Historical Background


R.W. Julian



Beginning of the Trade Dollar

The trade dollar has long been derided by collectors and scholars as a bad experiment and a coin dishonored by our own government. The attempt to solve the silver crisis was, in reality, an intelligent one and had the political authorities been able to give the coin more time, it would have certainly made the silver surplus much easier to handle.

We can trace the beginning of the trade dollar to the California gold discoveries of 1848. Subsequently, such large quantities of gold were mined and shipped from the United States that monetary systems around the world were upset because too much was being produced to be readily absorbed. (The Australian gold rush began in 1851 and also contributed significantly to the monetary problems caused by the gold surplus.) This in turn put pressure on silver, which appreciated in value; in those countries where silver and gold were both in circulation, silver was withdrawn from circulation by bullion dealers and hoarders.

Silver coin was nearly gone from the American marketplace by the early months of 1850, and the public was forced to make do with copper coins and small gold pieces as well as the usual private and state bank notes, scrip, and other paper currency (often accepted only at discounts). In March 1851 Congress authorized the coinage of a debased three-cent piece of silver, sometimes called the trime, whose intrinsic value was low enough that it would not be bought up to be melted by bullion dealers.



Coinage Legislation of 1853

In February 1853 Congress passed legislation reducing the weight of all silver coins (except the trime and dollar) which kept them in circulation and discouraged melting. Minor silver coins could then be paid out only for gold so that the marketplace itself would regulate the amount of silver struck. Mint Director James Snowden, however, illegally paid out the silver coins for silver bullion at artificially high prices, though at a profit to the government, leading to very large coinages through 1857.

For practical purposes the law of 1853 put the United States on the gold standard; silver, with the odd exception of the dollar, was now a subsidiary coinage metal. As long as the coinage of dollars remained only a theoretical possibility, the nation would stay on the gold standard, but any deviation from this had the potential of causing monetary upheaval.

The dollar was left alone in 1853 for reasons of prestige and politics. Those bringing silver bullion to the mints after March 1853 had the legal right to demand dollars in exchange, but this was rarely done in the 1850s because the intrinsic bullion value was more than a dollar; that is, more than $1 worth of silver had to be deposited for each silver dollar obtained. Discovery of great deposits of silver in Nevada’s Comstock Lode in 1859 temporarily changed all of this, and bullion dealers brought quantities to the mints to be coined into dollars.



The Civil War and the Monetary System

Although the unstable monetary system of 1859–1861 was changed by the outbreak of the Civil War in April 1861, the whole silver question became a time bomb that would in due course create continuous serious political and economic problems. And it would do just that from the late 1860s until nearly the end of the century.

Not only was the problem averted in 1861, but the rules were abruptly changed when a nervous public in the North removed gold from circulation by the end of 1861 and silver by the second week of July 1862. The nation had returned to the status of 1849–1850, except that this time gold was not available either and the public had little except paper money and copper coins. Additional minor coins were in time introduced—the two-cent piece (1864), nickel three-cent piece (1865), and five-cent piece (nickel; 1866)—but these did not make up for the loss of the silver coinage.

**Task to complete**
Continue the trade dollar history above from the point where it stops.

**Record extracts**
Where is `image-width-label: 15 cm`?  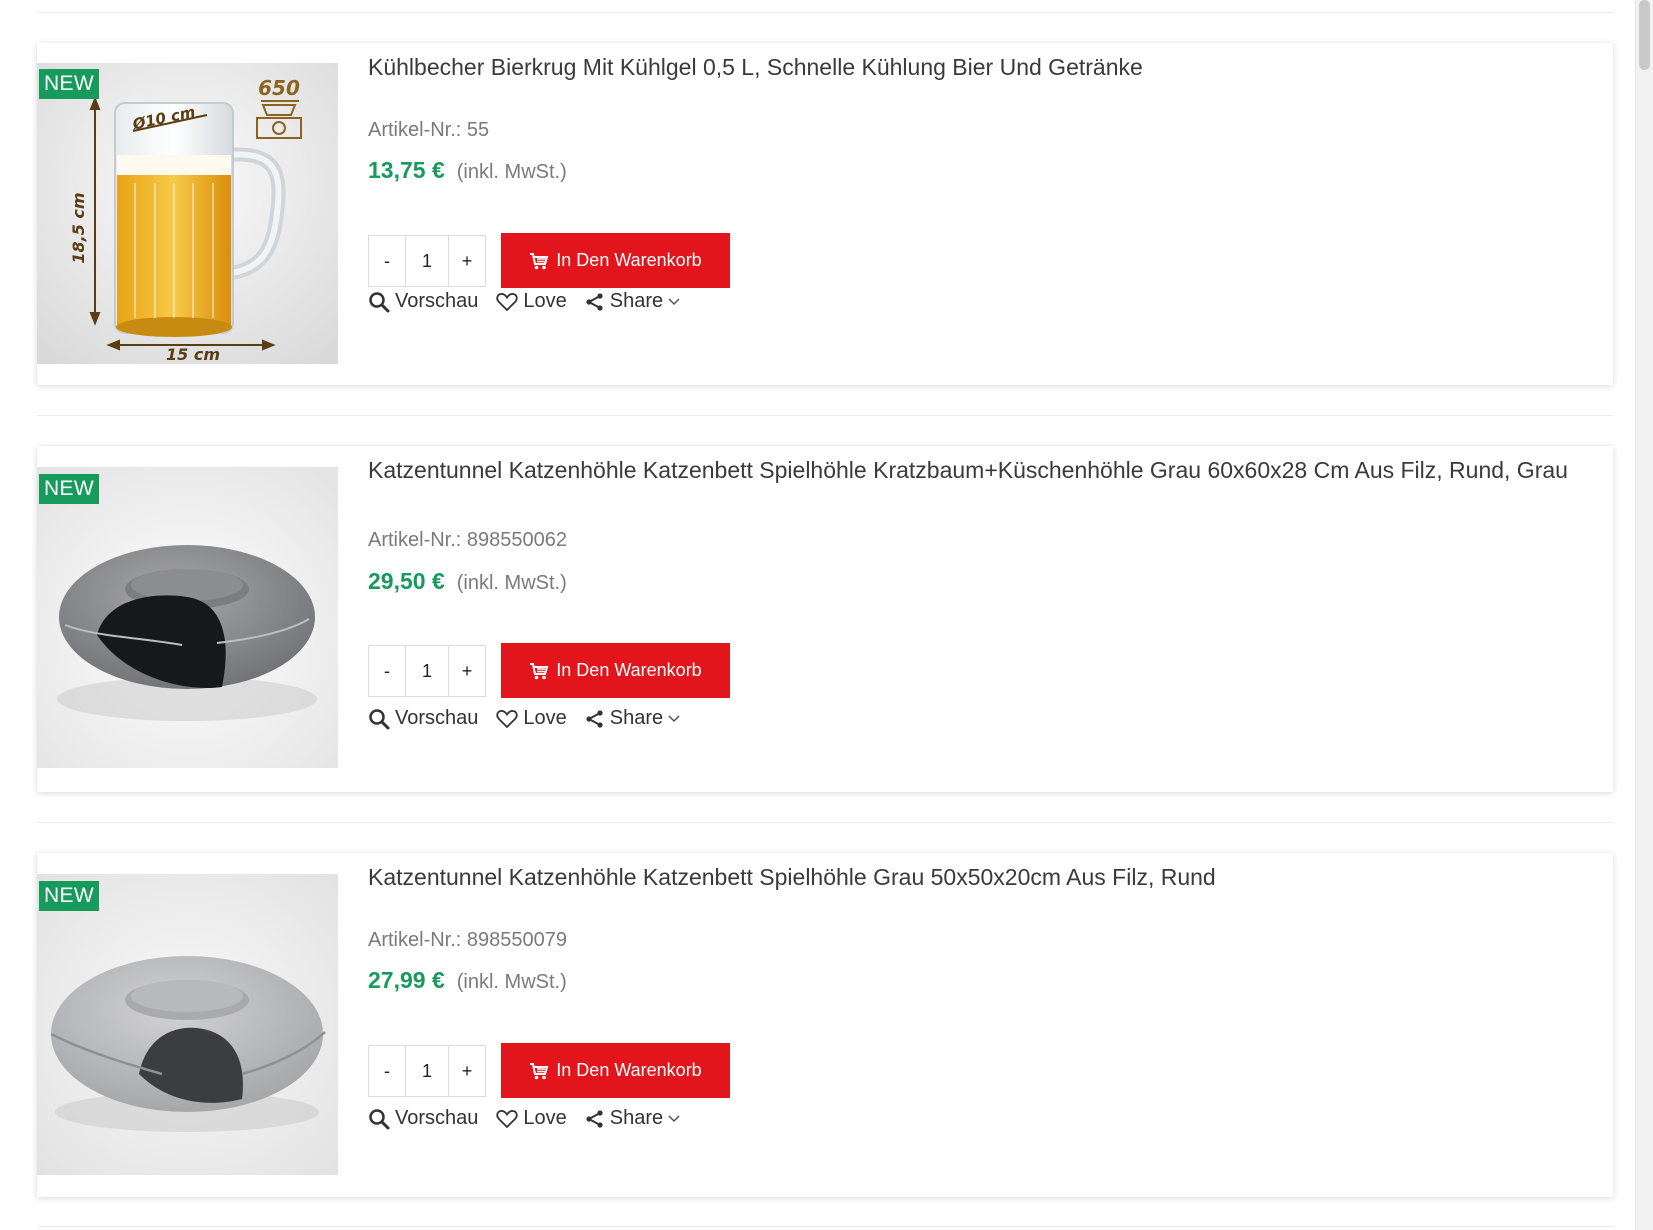 image-width-label: 15 cm is located at coordinates (193, 354). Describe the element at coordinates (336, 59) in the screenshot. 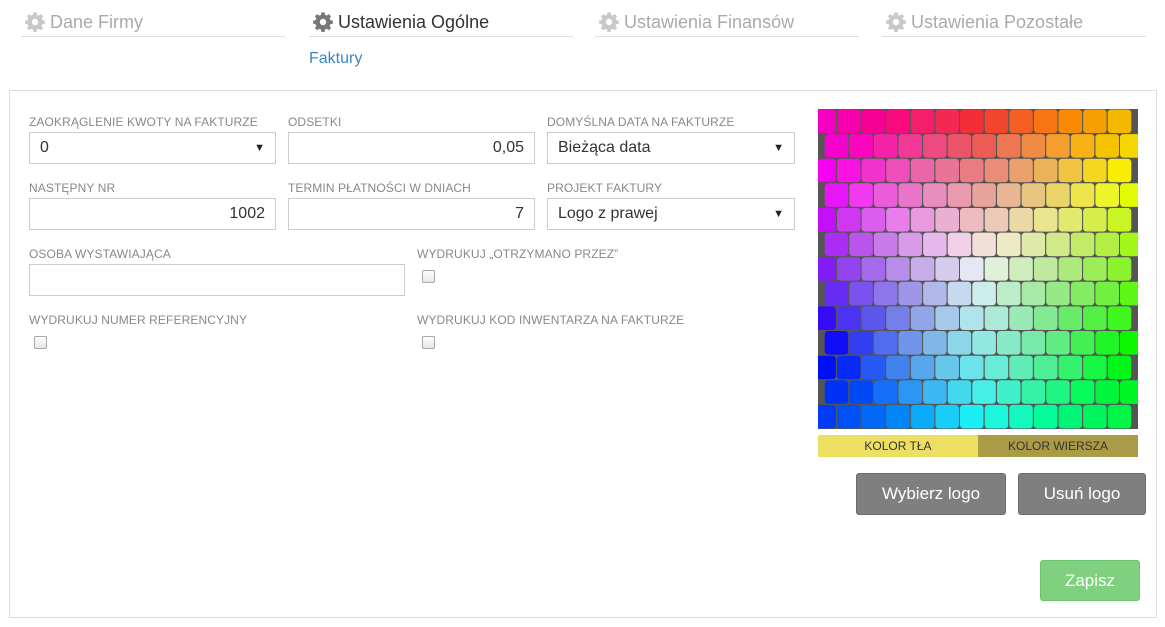

I see `subtab-invoices: Faktury` at that location.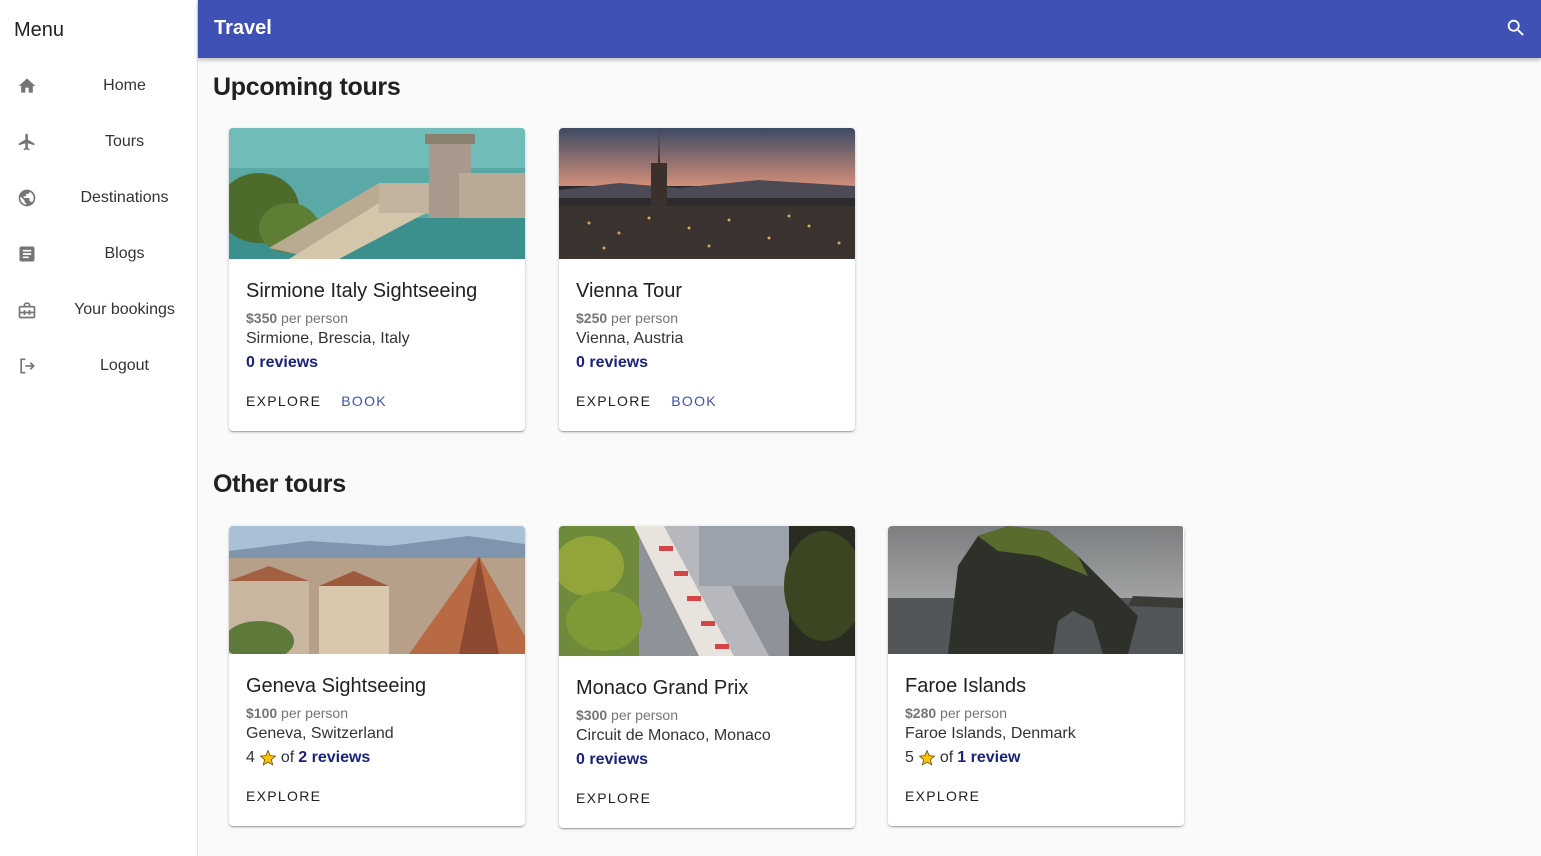  What do you see at coordinates (307, 87) in the screenshot?
I see `section-title-upcoming: Upcoming tours` at bounding box center [307, 87]. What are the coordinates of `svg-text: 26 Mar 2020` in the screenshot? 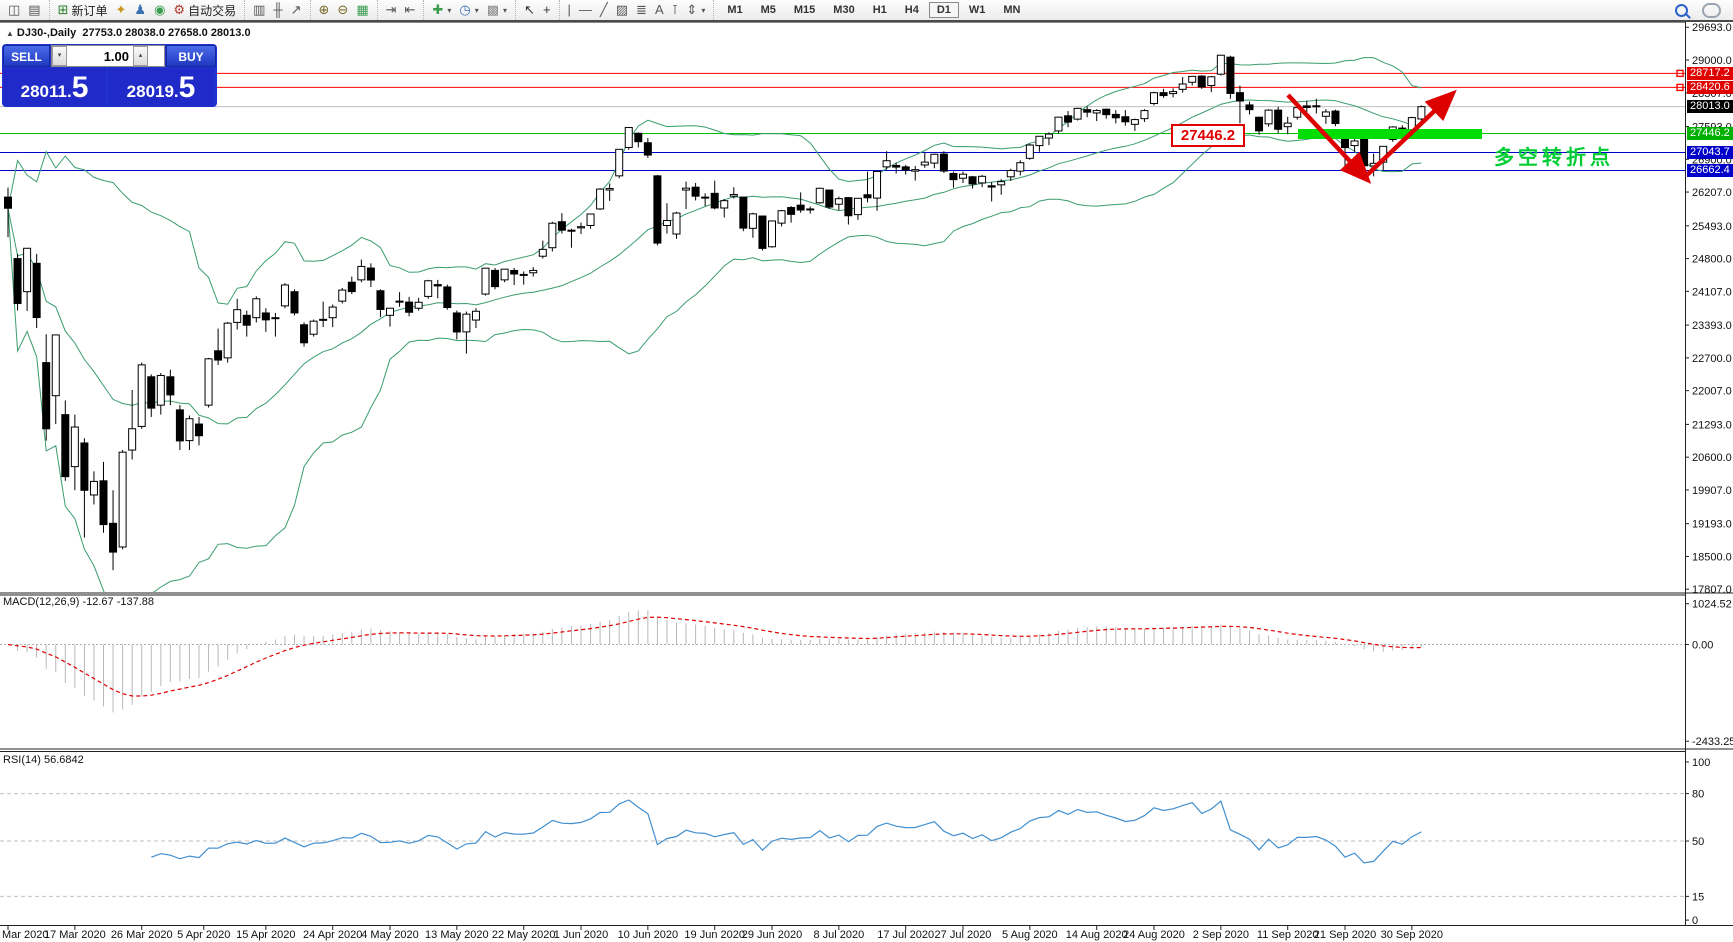 It's located at (142, 935).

**Final answer**
Nevada silver mining grew heavier by the year after 1860, but much of the metal went abroad to pay for war matériel and interest on loans floated in Europe. However, by the late 1860s the world market had become saturated with silver, and newly-mined U.S. metal started to become a surplus as the prices showed a slow, but perceptible, drop. Beginning in 1868 silver flowed into the Philadelphia Mint as bullion dealers discovered the old loophole in the 1853 law about deposits being convertible into silver dollars. By 1871 the coinage of dollars had passed more than a million pieces per year and remained at a strong level through the end of the Seated Liberty design in March 1873.



The Silver Situation in the 1870s

Net exports of silver prior to 1871 were greater than the amount of silver mined in this country, but in that year the situation turned. There was a $17 million loss of silver (exports vs. imports) in fiscal 1871, but the amount mined was worth $23 million. The imbalance was to get much worse over the next several decades and became one of the most important political questions that erupted during the last half of the nineteenth century.

In 1871, with the end of the Franco-Prussian war, Prussian Chancellor Otto von Bismarck created a unified German state and reorganized the currency. Bismarck established the gold standard, and huge amounts of silver were dumped on the international market, further driving down the price. These actions also had the secondary effect of making it difficult for American silver to be sold in Europe (London was the world’s leading silver trading center at the time).

Some of the new U.S. silver did go to Asia, principally China and India, but the amounts were not all that great, and most such shipments were in ingot form, often prepared by the Philadelphia Mint. The bulk of American trade with China was carried on with Spanish and Mexican dollars. Those of the United States were used but little. The United States trade dollar created in 1873 was an attempt to export our silver to the Far East in the form of coin.

By the middle of 1868 it was clear to an increasing number of people that there was a coming crisis in the monetary system even though gold and silver were not yet back in daily use. The major difficulty in returning precious metals to the marketplace was that there was a differential in value between paper, gold, and silver. For silver to return would have cost the taxpayers untold millions of dollars. The only real alternative was for the government to force the value of paper currency up until it met silver and then gold.

Even though it was known that monetary troubles over silver were just over the horizon, the government was more concerned with the practical matter of getting silver and gold back into circulation. Too many voters were irate at the never-ending flood of paper money, particularly the flimsy Fractional Currency notes which were engulfing the country. Thus it was that the government met the coming silver crisis almost by accident.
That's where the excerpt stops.